Procurement fraud occurs when executing agencies purchase non-existent goods from non-existent suppliers at a high cost. Misuse of daily allowances and subsistence allowances is also common, false attendance records and hotel receipts are used to support nonexistent conferences or to exaggerate attendance. Capital projects using significant development funds may be too costly and / or the funds may be targeted for unjustified deviations from stated specifications.

Equally worrying are the numerous cases where funds have been transferred from one project to another, or from one budget line to another.

This practice not only creates a channel for the theft of funds, but also results in the transfer of money from its intended use, such as funding development or humanitarian projects, to items that have a more direct personal benefit, such as salaries and allowances of personnel. .

From a human resources point of view, nepotism in the recruitment process and payments to ghost workers are also common.

It is imperative to protect all our assets from fraud, whether the source of those assets is external or internal. However, as far as external funds are concerned, there is an increased need as those funds must in many cases be repaid with interest and their theft affects Kenya’s international reputation and our ability to obtain additional funds and the cost of future funds.

We all have a role to play in protecting these funds from fraud.

For example, NGOs and donor agencies can get their funding from individuals or the government treasury. Either way, they promise to use the money for development and making the world a better place.

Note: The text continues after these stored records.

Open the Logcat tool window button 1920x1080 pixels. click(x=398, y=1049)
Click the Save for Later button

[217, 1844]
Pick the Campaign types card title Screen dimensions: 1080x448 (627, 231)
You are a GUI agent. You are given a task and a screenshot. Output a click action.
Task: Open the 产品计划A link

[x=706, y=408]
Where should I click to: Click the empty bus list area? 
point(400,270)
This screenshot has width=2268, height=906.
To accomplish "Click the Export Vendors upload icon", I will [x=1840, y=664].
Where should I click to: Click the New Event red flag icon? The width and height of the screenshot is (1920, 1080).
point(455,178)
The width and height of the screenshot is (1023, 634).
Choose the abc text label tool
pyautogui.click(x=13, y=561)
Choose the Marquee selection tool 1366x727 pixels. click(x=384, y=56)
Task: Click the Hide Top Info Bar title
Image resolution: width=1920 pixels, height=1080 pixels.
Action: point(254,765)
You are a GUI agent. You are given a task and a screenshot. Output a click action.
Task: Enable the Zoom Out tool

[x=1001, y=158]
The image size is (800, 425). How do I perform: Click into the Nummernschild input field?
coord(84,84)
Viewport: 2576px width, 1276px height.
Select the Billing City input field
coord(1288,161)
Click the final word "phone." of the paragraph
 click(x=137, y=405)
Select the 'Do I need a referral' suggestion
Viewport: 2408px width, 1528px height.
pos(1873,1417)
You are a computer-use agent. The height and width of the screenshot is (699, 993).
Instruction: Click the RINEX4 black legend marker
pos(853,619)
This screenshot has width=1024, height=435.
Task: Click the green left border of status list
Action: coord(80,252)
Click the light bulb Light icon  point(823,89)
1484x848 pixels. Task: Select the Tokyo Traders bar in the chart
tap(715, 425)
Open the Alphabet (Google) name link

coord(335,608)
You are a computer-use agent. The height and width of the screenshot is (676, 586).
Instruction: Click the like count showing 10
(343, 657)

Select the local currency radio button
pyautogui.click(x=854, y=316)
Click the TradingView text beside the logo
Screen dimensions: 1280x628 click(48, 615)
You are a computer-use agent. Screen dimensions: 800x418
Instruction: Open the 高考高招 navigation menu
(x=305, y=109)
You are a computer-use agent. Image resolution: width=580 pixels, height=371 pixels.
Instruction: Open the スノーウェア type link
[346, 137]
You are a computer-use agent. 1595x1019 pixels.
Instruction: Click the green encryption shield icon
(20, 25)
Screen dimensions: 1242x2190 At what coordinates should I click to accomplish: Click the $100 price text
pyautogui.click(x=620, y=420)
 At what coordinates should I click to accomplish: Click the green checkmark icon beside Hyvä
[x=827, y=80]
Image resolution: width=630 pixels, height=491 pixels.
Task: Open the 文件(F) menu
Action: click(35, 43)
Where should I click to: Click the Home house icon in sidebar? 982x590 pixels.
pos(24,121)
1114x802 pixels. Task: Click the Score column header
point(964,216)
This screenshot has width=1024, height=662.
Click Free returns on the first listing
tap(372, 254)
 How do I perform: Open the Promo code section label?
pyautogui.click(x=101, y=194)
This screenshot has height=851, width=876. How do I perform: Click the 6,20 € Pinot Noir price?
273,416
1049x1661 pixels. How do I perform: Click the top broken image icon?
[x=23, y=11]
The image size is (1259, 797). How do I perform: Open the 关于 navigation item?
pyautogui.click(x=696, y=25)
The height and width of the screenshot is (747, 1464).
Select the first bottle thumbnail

While implementing partners can track the results of their projects, many fraudsters are familiar with traditional project audits and monitoring and evaluation methods. Therefore, accountability must be monitored and implemented in innovative ways.

Fraud analysis can help identify anomalies and raise the alarm, even in cases where reports and supporting documents are submitted.

Issues such as pooling of funds and duplication of reporting could be partially addressed by conducting joint audits, especially when more than one party is funding a project.

The entities responsible for overseeing the funds, be it government agencies or donors, must also send a clear message that they will not tolerate misuse of funds.

When used and accounted for properly, foreign funds can support economic growth and development. Ultimately, Kenya could become less dependent on these funds and leave a more sustainable economy to future generations, with growth funded internally, responsibly and transparently.

Now is the time to proactively anticipate fraud risks and take steps to mitigate these practices.